Entâché par le scandale des moteurs truqués de VW qui n'est que l'arbre qui cache la forêt des émissions polluantes réelles,  son avenir n'est plus tout rose... Même au niveau des entreprises, ce qui est une vraie surprise, le Diesel devrait connaître une sérieuse perte de vitesse en Europe.



En effet, l’Observatoire du Véhicule d’Entreprise (OVE) a interrogé près de 3 000 entreprises dans le monde pour connaître leur vision du marché des flottes d’entreprises dans les prochaines années. Il en ressort notamment que les entreprises européennes s’attendent à une baisse de la part du diesel dans leur parc automobile d’ici à cinq ans : de 82 %, il devrait, en moyenne, passer à 79 %. Toutefois, de fortes disparités se cachent derrière ce recul relativement faible. Les entreprises en Allemagne, en Suisse et en République tchèque s’attendent ainsi à une légère augmentation de la part du diesel dans leur parc.

En revanche, de fortes baisses sont attendues par les grandes entreprises (plus de 50 véhicules) dans quatre pays : en France, où l'alignement des fiscalités essence/diesel est sujet à un fort lobbying, ils anticipent une baisse de 17 points, pour descendre à 78 %. On est encore loin de la aprité, mais c'est une tendance confirmée chez nous voisins Belges.
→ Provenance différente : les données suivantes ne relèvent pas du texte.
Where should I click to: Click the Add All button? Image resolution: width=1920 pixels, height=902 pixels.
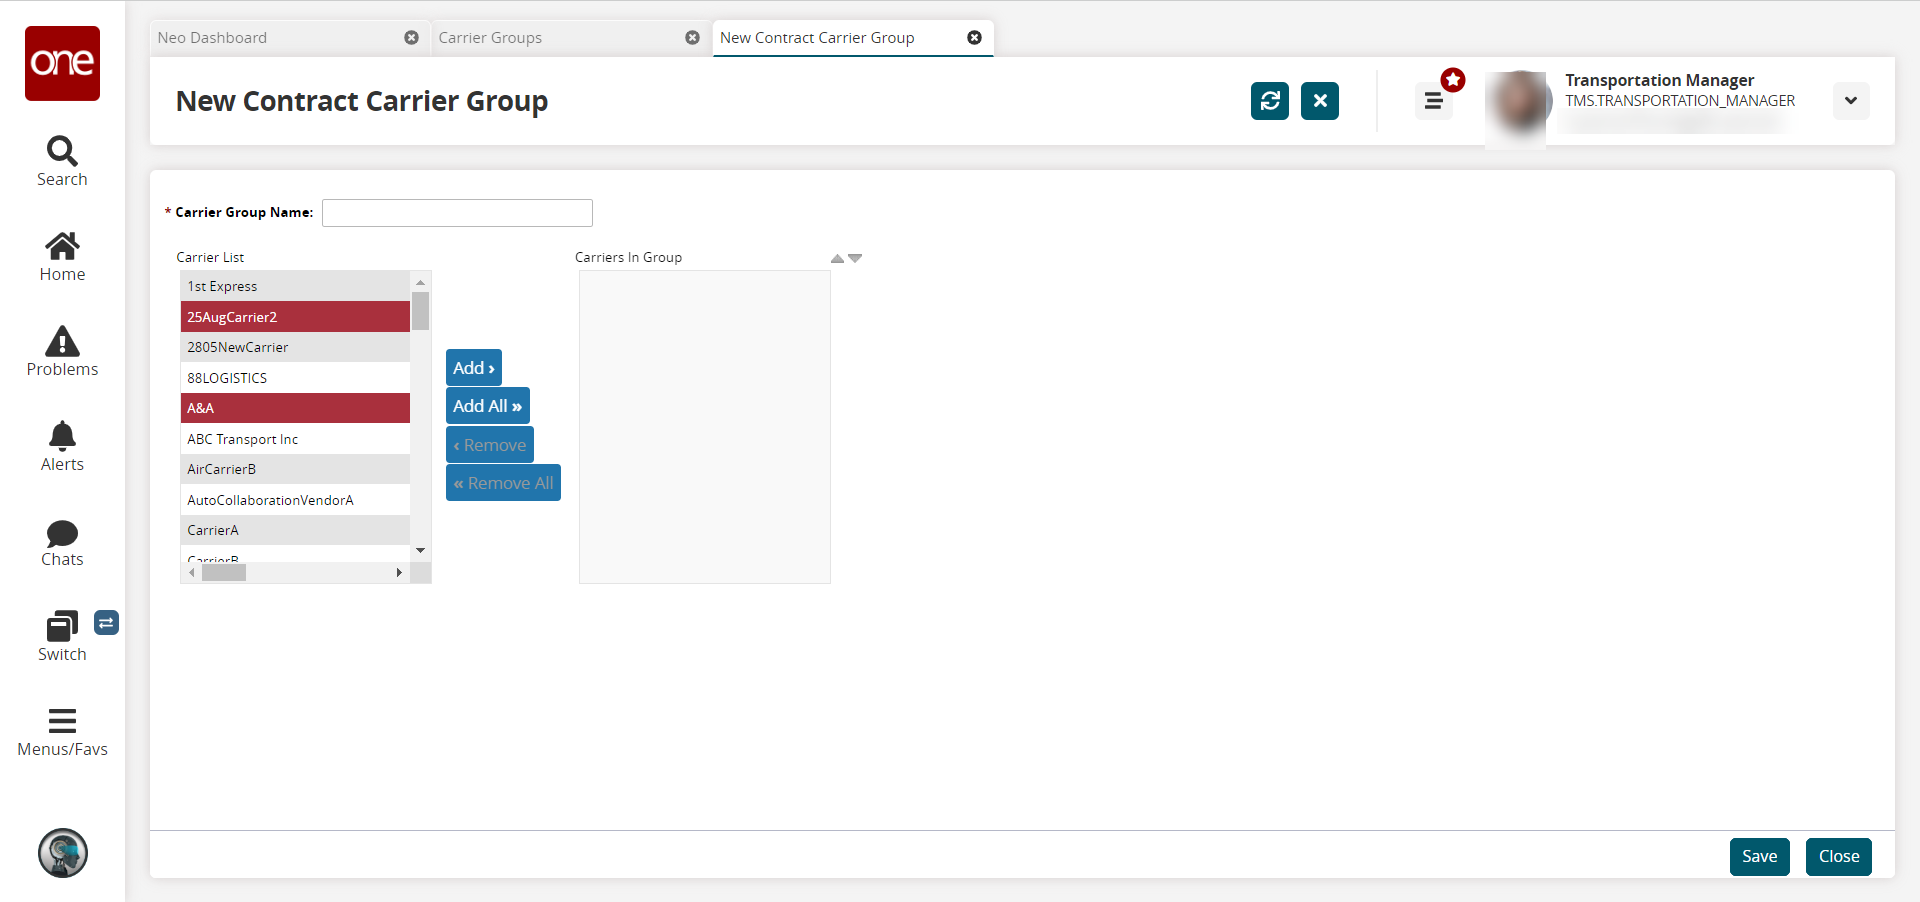487,406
Les européens les plus accrocs au mazout verraient une baisse de 16 points, pour passer à 82 % ; au Royaume-Uni de 12 points, à 76 % ; et aux Pays-Bas de 7 points, à 65 %. Les entreprises ayant un parc moins important ne sont pas aussi ambitieuses, misant sur un recul de 6 points en France, de 10 points en Belgique, de 1 point au Royaume-Uni et de 2 points aux Pays-Bas.
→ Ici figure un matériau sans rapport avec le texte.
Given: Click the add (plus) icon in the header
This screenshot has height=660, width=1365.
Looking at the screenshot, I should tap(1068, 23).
En Europe, 36 % des grandes entreprises ont déjà intégré des énergies alternatives dans leur parc (20 % ont intégré des véhicules électriques) et 60 % envisagent d’en introduire d’ici à trois ans (38 % envisagent des véhicules électriques). En France, elles sont déjà 57 % à avoir intégré des énergies alternatives et 34 % des véhicules électriques. 80 % des grandes entreprises françaises envisagent d’en introduire d’ici à trois ans et 58 % des véhicules électriques en particulier.

Les entreprises ayant un parc moins important sont beaucoup moins séduites, même en France : 20 % ont déjà intégré des énergies alternatives (8 % ont intégré des véhicules électriques) et seulement 38 % envisagent d’en introduire d’ici à trois ans (23 % envisagent des véhicules électriques).